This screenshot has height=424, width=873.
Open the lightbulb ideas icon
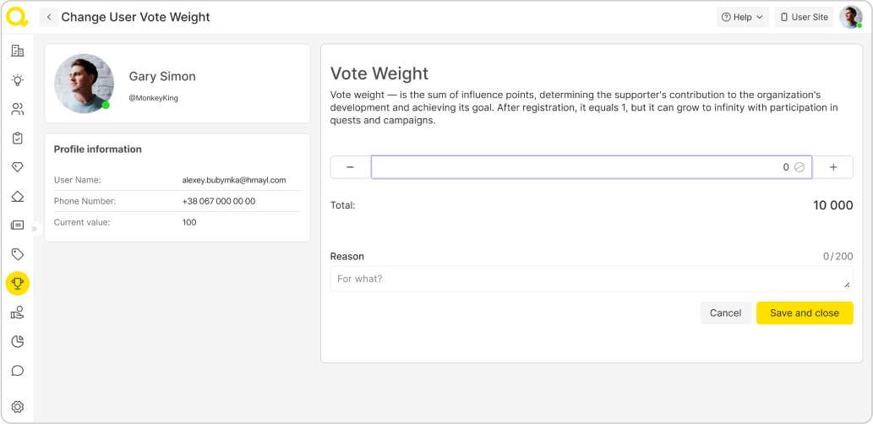[17, 80]
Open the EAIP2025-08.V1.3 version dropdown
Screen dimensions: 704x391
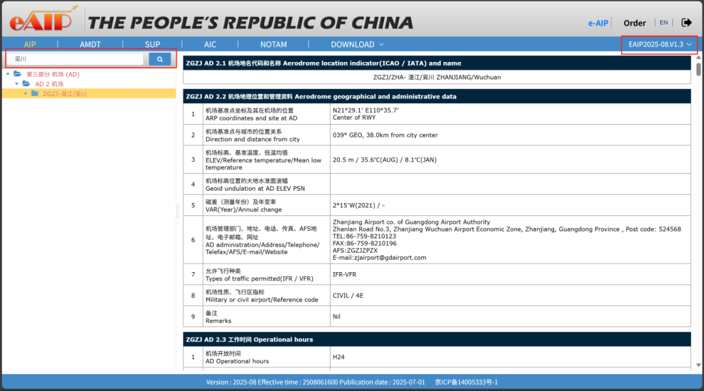pyautogui.click(x=660, y=44)
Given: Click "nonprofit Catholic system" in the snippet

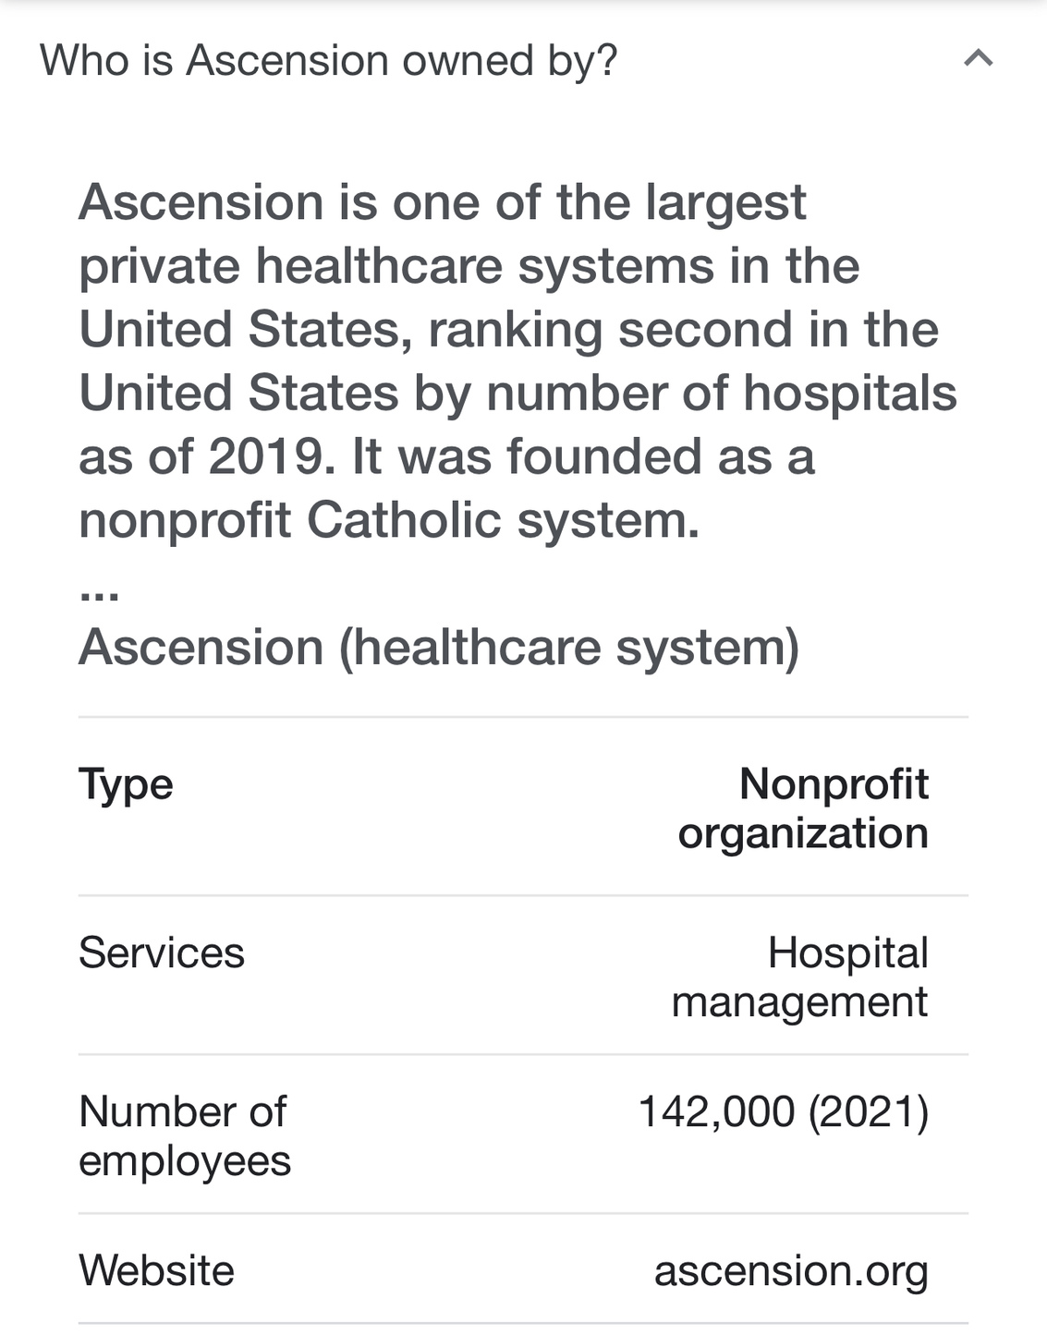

━━━

> _TASK_: Rewrite all these records in full, requests included, scaling every coordinate in the answers by 1.7 and rounding to whole numbers, with halves rounded up; leave the numbers in the requests unchanged. Leave the pictures out.

> _RESULT BELOW_:
This screenshot has height=424, width=873.
Open the lightbulb ideas icon
[29, 136]
Open the EAIP2025-08.V1.3 version dropdown
Screen dimensions: 704x391
pyautogui.click(x=1122, y=75)
Given: Click "nonprofit Catholic system" in the snippet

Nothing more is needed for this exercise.